Fencing is disabled within 5 minutes interval from engine startup (interval can be changed using engine-config option DisableFenceAtStartupInSec). If some host become NonResponsive during that interval, it will not be fenced automatically and administrators are required to fence it manually (audit log error message is displayed for that) or the host needs to become responsive again by itself. The DisableFenceAtStartupInSec option exists from 3.1 to prevent fencing storms after whole data center outage, because hosts are usually booting much longer than engine, so we need to give them time to recover and not fence them during booting up. Unfortunately this option doesn't work well with hosted engine, especially with scenario described in [1]. To solve this issue we will schedule a job to start after DisableFenceAtStartupInSec interval is over and which will execute fencing on all NonResponsive hosts. [1] https://bugzilla.redhat.com/show_bug.cgi?id=1506217#c4
We could easily change the default on hosted engine?

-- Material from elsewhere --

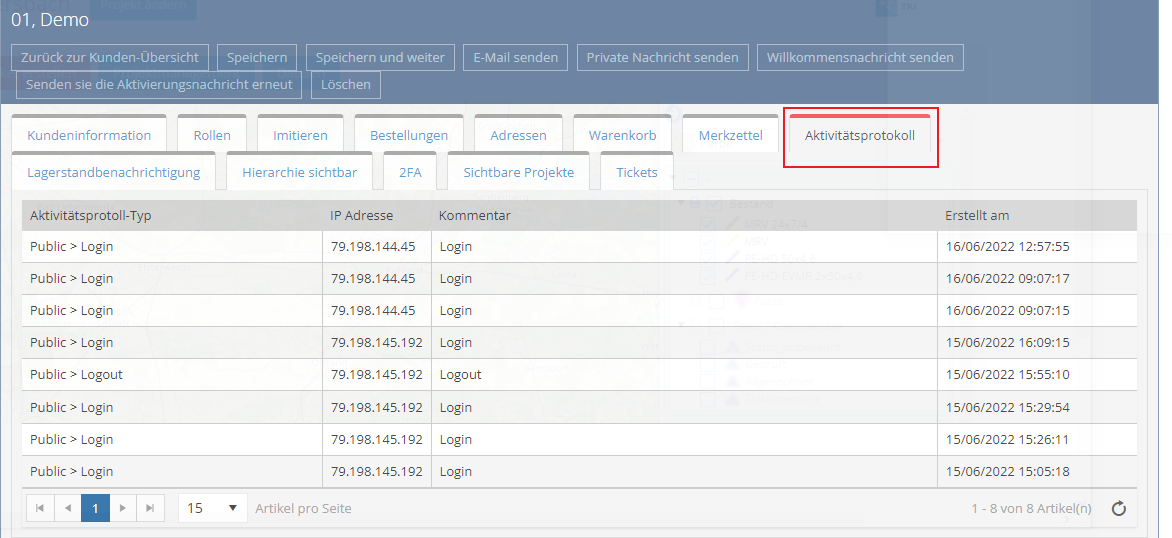Jump to the last page of results
This screenshot has height=538, width=1172.
(149, 508)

(In reply to Yaniv Kaul from comment #1) > We could easily change the default on hosted engine? What do you mean by that? Enable that feature only on hosted engine? If so then yes, we could introduce an option do enable/disable that feature, so HE setup can change the default if needed
Verified on ovirt-engine-4.2.2-0.1.el7.noarch Non responsive hosts are fenced after grace period after engine startup sequence.
This bugzilla is included in oVirt 4.2.2 release, published on March 28th 2018. Since the problem described in this bug report should be resolved in oVirt 4.2.2 release, it has been closed with a resolution of CURRENT RELEASE. If the solution does not work for you, please open a new bug report.